▸ THE TASK
All of the data is to be printed again exactly as it appears.

THE RECORDS Start Marker

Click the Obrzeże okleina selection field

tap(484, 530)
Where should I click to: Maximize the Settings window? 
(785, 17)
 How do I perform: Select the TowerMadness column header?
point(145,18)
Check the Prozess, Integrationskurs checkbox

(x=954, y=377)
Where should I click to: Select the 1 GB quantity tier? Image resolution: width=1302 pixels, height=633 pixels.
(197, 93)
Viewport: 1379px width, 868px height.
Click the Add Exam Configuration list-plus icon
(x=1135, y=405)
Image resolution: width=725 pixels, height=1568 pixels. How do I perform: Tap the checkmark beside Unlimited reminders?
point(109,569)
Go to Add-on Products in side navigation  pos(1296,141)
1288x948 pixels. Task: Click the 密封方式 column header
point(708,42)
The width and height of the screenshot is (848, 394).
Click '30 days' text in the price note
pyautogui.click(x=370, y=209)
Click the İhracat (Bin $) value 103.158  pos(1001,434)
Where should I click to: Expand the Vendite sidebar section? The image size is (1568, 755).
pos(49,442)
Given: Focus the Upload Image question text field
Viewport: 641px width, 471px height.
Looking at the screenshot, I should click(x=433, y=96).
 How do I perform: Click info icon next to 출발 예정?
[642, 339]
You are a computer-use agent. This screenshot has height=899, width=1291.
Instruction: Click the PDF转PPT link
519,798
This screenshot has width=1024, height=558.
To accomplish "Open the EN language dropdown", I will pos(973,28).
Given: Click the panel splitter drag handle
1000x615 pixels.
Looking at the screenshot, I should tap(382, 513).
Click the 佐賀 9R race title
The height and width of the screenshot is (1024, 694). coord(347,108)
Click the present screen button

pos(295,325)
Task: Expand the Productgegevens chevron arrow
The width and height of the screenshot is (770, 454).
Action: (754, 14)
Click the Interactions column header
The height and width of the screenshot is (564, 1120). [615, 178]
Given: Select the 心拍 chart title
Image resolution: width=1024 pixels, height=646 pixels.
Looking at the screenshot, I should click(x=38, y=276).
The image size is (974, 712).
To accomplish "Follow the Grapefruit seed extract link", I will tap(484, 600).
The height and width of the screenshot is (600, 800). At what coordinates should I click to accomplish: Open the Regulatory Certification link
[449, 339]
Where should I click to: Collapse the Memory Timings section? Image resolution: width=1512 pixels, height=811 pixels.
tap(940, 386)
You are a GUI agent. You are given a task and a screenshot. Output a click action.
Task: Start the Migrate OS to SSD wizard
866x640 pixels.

THE RECORDS End Marker

▸ TASK RESPONSE
Click the Obrzeże okleina selection field

tap(484, 530)
Where should I click to: Maximize the Settings window? 
(785, 17)
 How do I perform: Select the TowerMadness column header?
point(145,18)
Check the Prozess, Integrationskurs checkbox

(x=954, y=377)
Where should I click to: Select the 1 GB quantity tier? Image resolution: width=1302 pixels, height=633 pixels.
(197, 93)
Viewport: 1379px width, 868px height.
Click the Add Exam Configuration list-plus icon
(x=1135, y=405)
Image resolution: width=725 pixels, height=1568 pixels. How do I perform: Tap the checkmark beside Unlimited reminders?
point(109,569)
Go to Add-on Products in side navigation  pos(1296,141)
1288x948 pixels. Task: Click the 密封方式 column header
point(708,42)
The width and height of the screenshot is (848, 394).
Click '30 days' text in the price note
pyautogui.click(x=370, y=209)
Click the İhracat (Bin $) value 103.158  pos(1001,434)
Where should I click to: Expand the Vendite sidebar section? The image size is (1568, 755).
pos(49,442)
Given: Focus the Upload Image question text field
Viewport: 641px width, 471px height.
Looking at the screenshot, I should click(x=433, y=96).
 How do I perform: Click info icon next to 출발 예정?
[642, 339]
You are a computer-use agent. This screenshot has height=899, width=1291.
Instruction: Click the PDF转PPT link
519,798
This screenshot has width=1024, height=558.
To accomplish "Open the EN language dropdown", I will pos(973,28).
Given: Click the panel splitter drag handle
1000x615 pixels.
Looking at the screenshot, I should tap(382, 513).
Click the 佐賀 9R race title
The height and width of the screenshot is (1024, 694). coord(347,108)
Click the present screen button

pos(295,325)
Task: Expand the Productgegevens chevron arrow
The width and height of the screenshot is (770, 454).
Action: (754, 14)
Click the Interactions column header
The height and width of the screenshot is (564, 1120). [615, 178]
Given: Select the 心拍 chart title
Image resolution: width=1024 pixels, height=646 pixels.
Looking at the screenshot, I should click(x=38, y=276).
The image size is (974, 712).
To accomplish "Follow the Grapefruit seed extract link", I will tap(484, 600).
The height and width of the screenshot is (600, 800). At what coordinates should I click to accomplish: Open the Regulatory Certification link
[449, 339]
Where should I click to: Collapse the Memory Timings section? Image resolution: width=1512 pixels, height=811 pixels.
tap(940, 386)
You are a GUI agent. You are given a task and a screenshot. Output a click action.
Task: Start the Migrate OS to SSD wizard
866x640 pixels.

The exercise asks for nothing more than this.